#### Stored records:
━━━━━━━━━━

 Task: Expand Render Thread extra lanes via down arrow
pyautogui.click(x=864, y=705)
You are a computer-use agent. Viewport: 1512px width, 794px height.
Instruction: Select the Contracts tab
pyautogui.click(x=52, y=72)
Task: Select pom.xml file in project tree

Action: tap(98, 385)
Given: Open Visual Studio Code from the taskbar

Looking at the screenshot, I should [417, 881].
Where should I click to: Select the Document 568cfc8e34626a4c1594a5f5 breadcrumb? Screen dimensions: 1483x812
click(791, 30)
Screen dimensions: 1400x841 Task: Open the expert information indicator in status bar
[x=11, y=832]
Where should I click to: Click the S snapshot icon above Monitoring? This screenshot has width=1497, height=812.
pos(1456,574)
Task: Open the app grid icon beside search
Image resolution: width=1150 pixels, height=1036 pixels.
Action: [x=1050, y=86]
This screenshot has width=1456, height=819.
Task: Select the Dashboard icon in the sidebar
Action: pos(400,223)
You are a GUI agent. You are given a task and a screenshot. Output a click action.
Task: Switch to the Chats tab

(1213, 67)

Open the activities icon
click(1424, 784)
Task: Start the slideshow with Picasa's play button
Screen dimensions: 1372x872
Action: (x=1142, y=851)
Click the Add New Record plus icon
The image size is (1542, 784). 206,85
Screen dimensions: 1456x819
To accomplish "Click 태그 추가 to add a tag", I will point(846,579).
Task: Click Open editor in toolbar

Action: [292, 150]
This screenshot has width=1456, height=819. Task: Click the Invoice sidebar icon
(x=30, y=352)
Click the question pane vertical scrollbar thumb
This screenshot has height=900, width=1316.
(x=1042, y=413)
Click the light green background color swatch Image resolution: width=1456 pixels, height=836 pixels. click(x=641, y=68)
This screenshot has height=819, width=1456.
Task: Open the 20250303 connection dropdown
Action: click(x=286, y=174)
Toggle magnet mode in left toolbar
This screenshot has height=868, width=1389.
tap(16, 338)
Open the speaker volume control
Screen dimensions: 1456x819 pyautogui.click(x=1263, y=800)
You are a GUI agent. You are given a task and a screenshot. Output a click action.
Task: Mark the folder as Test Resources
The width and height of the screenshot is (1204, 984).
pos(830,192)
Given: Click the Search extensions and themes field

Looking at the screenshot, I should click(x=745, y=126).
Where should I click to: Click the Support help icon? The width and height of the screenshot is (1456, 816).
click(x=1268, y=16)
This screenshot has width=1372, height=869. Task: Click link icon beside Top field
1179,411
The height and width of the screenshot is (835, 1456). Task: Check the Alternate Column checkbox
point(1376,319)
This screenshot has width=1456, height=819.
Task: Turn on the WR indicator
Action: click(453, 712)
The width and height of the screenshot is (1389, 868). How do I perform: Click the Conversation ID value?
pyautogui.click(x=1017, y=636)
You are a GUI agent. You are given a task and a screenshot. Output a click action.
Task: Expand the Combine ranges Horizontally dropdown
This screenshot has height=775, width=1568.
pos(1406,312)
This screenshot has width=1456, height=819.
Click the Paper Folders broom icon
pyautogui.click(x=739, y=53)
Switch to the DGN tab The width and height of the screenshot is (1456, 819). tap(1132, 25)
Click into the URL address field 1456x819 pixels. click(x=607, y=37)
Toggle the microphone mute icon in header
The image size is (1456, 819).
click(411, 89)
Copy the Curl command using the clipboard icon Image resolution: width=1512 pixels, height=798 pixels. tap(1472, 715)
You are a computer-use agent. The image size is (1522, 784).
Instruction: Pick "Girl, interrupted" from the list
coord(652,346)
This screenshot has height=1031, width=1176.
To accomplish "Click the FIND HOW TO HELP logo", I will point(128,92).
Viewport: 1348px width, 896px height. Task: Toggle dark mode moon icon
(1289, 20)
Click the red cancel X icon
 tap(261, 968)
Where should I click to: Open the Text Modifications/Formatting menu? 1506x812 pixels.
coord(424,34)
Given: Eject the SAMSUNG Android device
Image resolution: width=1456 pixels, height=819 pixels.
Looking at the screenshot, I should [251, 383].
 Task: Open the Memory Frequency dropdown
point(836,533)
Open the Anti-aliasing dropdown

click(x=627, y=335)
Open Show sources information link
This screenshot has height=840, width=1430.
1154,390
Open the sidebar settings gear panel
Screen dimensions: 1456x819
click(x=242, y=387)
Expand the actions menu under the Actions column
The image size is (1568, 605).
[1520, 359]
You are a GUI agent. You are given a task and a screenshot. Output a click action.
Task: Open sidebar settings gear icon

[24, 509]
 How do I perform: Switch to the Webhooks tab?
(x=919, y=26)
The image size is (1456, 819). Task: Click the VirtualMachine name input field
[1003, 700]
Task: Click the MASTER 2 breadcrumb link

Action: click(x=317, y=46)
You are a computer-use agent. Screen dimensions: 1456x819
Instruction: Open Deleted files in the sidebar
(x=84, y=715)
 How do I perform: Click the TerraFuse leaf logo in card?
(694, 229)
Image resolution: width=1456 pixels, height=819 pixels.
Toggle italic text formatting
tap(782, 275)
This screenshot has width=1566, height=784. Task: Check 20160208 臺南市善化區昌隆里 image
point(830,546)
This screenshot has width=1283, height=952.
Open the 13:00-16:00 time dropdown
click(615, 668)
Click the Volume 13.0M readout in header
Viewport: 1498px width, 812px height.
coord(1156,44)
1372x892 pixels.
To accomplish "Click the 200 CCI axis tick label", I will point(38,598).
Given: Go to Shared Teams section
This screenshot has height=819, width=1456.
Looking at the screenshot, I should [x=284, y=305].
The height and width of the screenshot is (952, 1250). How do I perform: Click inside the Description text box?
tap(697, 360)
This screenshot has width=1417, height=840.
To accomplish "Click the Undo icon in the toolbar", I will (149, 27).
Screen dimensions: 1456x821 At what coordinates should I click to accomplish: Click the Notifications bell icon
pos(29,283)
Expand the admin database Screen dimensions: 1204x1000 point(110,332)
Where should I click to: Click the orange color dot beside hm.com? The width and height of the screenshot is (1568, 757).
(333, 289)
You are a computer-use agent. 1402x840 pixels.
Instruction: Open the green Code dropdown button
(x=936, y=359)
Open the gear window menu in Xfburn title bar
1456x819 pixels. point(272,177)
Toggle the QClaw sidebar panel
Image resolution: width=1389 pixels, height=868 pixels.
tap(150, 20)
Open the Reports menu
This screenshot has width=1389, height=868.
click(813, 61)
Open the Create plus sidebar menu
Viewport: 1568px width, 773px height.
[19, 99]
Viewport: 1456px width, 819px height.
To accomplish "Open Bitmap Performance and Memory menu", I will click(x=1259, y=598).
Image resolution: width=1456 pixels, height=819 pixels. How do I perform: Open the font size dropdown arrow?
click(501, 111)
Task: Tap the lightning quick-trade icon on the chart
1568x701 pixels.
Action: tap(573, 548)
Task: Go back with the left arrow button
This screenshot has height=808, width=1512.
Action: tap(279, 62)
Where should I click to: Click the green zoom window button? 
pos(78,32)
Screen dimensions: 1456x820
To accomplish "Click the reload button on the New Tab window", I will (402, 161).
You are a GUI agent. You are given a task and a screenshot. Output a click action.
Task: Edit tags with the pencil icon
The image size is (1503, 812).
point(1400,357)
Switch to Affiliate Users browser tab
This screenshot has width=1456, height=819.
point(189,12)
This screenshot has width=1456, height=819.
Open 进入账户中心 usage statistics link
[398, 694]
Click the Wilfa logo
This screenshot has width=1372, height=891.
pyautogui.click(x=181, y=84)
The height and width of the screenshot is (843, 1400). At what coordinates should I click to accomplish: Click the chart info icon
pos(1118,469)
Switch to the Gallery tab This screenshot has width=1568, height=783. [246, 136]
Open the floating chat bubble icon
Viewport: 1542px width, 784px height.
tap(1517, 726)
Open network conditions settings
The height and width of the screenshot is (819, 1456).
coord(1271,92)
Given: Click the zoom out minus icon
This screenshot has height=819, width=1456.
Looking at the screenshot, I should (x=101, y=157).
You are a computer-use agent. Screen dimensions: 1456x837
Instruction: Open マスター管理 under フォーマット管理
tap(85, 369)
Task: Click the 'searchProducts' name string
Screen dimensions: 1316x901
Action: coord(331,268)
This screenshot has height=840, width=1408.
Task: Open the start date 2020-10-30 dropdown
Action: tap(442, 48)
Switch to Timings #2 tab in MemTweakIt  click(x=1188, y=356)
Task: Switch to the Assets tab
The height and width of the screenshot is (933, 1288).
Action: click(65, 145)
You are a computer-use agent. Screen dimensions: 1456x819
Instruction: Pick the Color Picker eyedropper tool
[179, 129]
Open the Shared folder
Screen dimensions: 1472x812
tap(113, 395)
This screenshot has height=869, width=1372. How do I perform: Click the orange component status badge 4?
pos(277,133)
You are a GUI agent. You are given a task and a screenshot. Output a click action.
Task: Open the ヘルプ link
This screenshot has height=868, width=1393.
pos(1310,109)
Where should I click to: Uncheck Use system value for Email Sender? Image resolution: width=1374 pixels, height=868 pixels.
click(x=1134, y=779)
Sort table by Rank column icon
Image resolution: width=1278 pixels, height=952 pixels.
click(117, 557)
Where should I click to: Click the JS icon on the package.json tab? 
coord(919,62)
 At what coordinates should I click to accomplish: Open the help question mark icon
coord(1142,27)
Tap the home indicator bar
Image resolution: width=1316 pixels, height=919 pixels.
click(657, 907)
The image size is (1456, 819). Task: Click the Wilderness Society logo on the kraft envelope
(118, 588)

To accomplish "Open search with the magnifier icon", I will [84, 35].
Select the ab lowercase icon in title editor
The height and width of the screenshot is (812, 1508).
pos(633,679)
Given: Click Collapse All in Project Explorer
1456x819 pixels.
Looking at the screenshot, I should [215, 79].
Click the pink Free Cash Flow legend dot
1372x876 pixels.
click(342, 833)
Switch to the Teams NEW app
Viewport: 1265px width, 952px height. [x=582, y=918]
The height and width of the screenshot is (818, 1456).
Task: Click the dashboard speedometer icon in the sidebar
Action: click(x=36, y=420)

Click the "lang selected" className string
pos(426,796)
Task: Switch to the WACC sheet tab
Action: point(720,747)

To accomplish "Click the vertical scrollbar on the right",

━━━━━━━━━━

Go through the data above and copy each line in which "will" appears.

#### ANSWER TO THIS PROBLEM:
To accomplish "Click 태그 추가 to add a tag", I will point(846,579).
To accomplish "Click the FIND HOW TO HELP logo", I will point(128,92).
To accomplish "Click the 200 CCI axis tick label", I will point(38,598).
To accomplish "Click the Undo icon in the toolbar", I will (149, 27).
To accomplish "Open Bitmap Performance and Memory menu", I will click(x=1259, y=598).
To accomplish "Click the reload button on the New Tab window", I will (402, 161).
To accomplish "Open search with the magnifier icon", I will [84, 35].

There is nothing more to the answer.